- _Your objective_
Do these statements agree with the forum thread below? For each, answer yes or no and quote the words of the thread that settle it. 1. One commenter expects the decade of 2010-2019 to be painful. 2. One commenter envisions fewer than eight "poles". 3. The final comment predicts that states will not even attempt to reassert their power.

- _Extract_
One whose delusions are out of fashion.
by DoDo on Fri Mar 17th, 2006 at 06:03:23 AM EST
But what will come out of the collapse? I'm betting on global anarchy punctuated by outbursts of nationalism.
by Francois in Paris on Fri Mar 17th, 2006 at 07:01:51 AM EST
[ Parent ]
I'm pinning my hopes on a sane multipolar world. But the decade of 2010-2019 will be painful.

I envision no less than 8 "poles".

A society committed to the notion that government is always bad will have bad government. And it doesn't have to be that way. — Paul Krugman
by Carrie (migeru at eurotrib dot com) on Fri Mar 17th, 2006 at 07:04:34 AM EST
[ Parent ]
So you assert that states will be able to reassert their power upon private interests?

Just that point is a pretty big leap of faith. I don't think the main antagonism is between states and other states but between states and private non-state actors.

I think states will try, because nations don't go away just like that, but I also think they will fail.

- _Available data_
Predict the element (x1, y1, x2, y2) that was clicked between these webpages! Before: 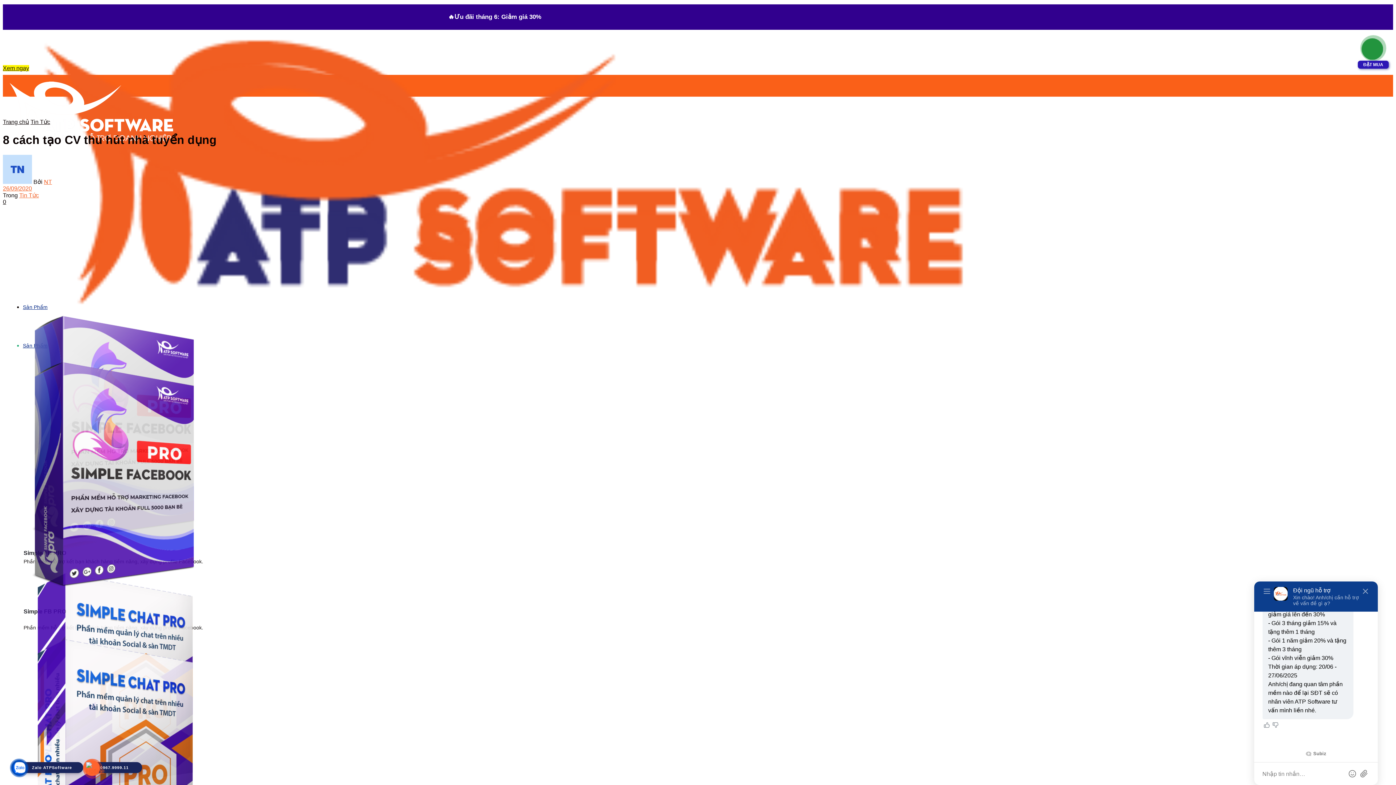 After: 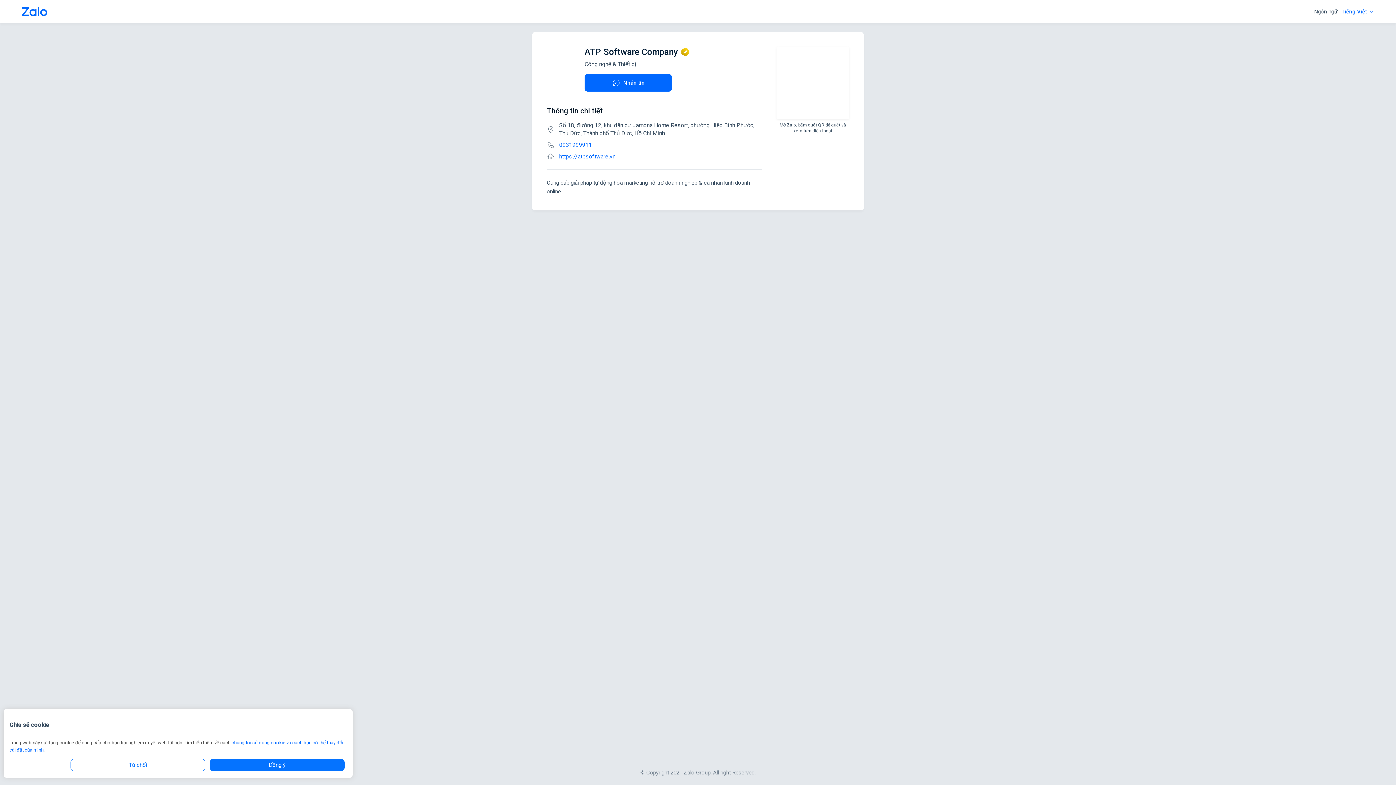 Action: bbox: (13, 762, 25, 774)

- _Solution to this problem_
1. Yes: "But the decade of 2010-2019 will be painful."
2. No: "I envision no less than 8 "poles"."
3. No: "I think states will try"